Visionaries like Kalanick need to be encouraged for the entrepreneurial ecosystem to flourish and innovate, but this must be balanced with the benefit of sound advice, a culture which promotes restraint and a governance structure which actually provides timely guidance with active interventions. While seasoned full-time advisers are a must for most founder-led start-ups to steady the ship as it sails in these turbulent waters with their experience, sobriety and sound judgement, increased levels of diversity in the company and boards/investors would pave the way for a self-sustaining culture of restraint, propriety and accountability. It is this combination which will help prevent future episodes of this nature—and we must live in the hope that this will emerge as a fallout of the Uber episode.

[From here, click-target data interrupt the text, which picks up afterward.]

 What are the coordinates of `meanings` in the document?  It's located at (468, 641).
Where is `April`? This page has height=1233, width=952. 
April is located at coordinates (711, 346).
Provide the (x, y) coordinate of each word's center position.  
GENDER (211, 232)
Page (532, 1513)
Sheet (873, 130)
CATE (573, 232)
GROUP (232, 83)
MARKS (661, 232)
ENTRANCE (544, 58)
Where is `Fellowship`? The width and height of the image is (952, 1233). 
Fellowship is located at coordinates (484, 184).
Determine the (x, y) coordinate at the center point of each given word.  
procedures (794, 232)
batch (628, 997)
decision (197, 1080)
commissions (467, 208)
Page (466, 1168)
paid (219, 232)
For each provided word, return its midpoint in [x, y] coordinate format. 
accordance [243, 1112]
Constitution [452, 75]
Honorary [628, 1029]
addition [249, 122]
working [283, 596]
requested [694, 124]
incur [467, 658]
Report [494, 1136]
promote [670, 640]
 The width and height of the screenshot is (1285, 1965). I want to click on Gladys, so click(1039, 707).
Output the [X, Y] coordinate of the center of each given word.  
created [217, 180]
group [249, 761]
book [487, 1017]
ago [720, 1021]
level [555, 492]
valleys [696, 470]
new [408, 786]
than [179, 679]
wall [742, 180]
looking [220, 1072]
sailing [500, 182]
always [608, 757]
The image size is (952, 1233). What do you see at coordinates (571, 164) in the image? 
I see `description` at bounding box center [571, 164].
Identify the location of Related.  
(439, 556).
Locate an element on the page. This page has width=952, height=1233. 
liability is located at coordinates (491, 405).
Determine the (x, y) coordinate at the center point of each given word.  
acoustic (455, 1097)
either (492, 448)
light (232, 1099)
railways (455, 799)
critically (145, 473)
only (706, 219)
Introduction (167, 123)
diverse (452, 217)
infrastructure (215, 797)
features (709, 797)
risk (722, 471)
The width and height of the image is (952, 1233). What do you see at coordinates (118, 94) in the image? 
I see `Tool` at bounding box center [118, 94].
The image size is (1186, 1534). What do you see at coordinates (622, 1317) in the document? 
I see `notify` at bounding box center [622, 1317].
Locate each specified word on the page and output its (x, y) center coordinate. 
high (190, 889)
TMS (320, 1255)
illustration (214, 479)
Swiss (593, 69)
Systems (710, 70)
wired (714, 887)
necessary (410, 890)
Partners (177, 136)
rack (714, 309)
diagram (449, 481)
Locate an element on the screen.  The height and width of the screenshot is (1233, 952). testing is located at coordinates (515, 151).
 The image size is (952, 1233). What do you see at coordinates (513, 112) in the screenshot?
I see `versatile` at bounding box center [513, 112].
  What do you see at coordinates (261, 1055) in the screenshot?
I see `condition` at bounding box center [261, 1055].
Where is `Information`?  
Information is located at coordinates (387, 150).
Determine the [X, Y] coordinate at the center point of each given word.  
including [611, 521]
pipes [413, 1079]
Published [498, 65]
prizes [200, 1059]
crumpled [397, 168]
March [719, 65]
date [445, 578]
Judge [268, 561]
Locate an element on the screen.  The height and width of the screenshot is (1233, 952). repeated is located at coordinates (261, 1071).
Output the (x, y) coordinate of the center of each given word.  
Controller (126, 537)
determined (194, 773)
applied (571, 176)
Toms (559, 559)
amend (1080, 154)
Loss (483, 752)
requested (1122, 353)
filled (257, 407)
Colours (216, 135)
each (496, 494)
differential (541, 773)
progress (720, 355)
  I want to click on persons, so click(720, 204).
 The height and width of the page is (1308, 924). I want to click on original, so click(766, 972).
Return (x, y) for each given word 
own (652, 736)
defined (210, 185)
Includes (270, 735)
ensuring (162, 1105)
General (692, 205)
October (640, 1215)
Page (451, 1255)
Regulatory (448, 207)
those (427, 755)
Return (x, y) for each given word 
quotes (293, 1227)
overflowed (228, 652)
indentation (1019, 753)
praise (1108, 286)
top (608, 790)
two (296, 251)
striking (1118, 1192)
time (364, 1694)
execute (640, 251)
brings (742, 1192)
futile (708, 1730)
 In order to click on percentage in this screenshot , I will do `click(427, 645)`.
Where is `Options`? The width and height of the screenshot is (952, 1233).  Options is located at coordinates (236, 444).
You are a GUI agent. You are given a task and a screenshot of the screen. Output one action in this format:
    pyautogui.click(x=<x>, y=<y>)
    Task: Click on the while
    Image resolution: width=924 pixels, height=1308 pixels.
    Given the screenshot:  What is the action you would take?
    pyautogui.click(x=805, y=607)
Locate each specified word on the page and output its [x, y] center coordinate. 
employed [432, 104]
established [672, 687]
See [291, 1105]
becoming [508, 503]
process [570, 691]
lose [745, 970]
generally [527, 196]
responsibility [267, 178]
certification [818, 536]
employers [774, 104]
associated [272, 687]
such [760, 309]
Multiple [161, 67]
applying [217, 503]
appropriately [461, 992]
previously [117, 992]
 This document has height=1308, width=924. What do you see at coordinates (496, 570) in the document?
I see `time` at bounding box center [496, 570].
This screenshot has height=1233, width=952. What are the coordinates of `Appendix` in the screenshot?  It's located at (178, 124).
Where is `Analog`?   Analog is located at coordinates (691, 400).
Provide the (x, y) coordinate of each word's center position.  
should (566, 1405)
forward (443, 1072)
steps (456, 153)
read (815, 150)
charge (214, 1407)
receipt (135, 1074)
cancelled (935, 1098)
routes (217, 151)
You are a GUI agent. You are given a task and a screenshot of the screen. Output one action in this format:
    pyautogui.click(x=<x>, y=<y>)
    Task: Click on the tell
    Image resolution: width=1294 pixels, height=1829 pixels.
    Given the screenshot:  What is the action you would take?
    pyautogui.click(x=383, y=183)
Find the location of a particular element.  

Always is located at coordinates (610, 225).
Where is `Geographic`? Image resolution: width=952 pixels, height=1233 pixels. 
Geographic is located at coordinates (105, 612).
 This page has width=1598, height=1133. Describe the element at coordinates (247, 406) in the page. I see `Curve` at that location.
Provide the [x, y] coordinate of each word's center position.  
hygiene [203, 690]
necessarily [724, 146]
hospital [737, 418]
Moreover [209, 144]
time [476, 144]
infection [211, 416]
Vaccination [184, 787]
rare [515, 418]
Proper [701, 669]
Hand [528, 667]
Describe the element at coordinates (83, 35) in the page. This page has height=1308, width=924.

As Mark Twain said: Good judgement comes from experience but experience comes only from bad judgements. And Uber has made many of them! It will now need courage to confront them and transform—not an easy task in a firm where there is effectively no second line and a corporate culture of unethical behaviour laced with poor judgement entwined in its operating consciousness.
Cultural cleansing in a corporate context is a very difficult transformation whose short-term costs are high and the process painful, but there have been celebrated examples of this when the board demonstrated the will to go through it. I was a part of this experiment in Xerox Corp., a legendary West Coast company too, in the mid-eighties and can vouch for its effectiveness if only the leadership is decisive enough and investors have the sagacity to withstand a few quarters of financial turbulence.
In the interest of Uber—undoubtedly a Silicon Valley icon in many ways—I hope this maturity will prevail in the board and with its investors.
Prabal Basu Roy is a Sloan Fellow from the London Business School and a chartered accountant. The writer presently manages a private equity fund and has formerly been a director and group chief financial officer in various companies.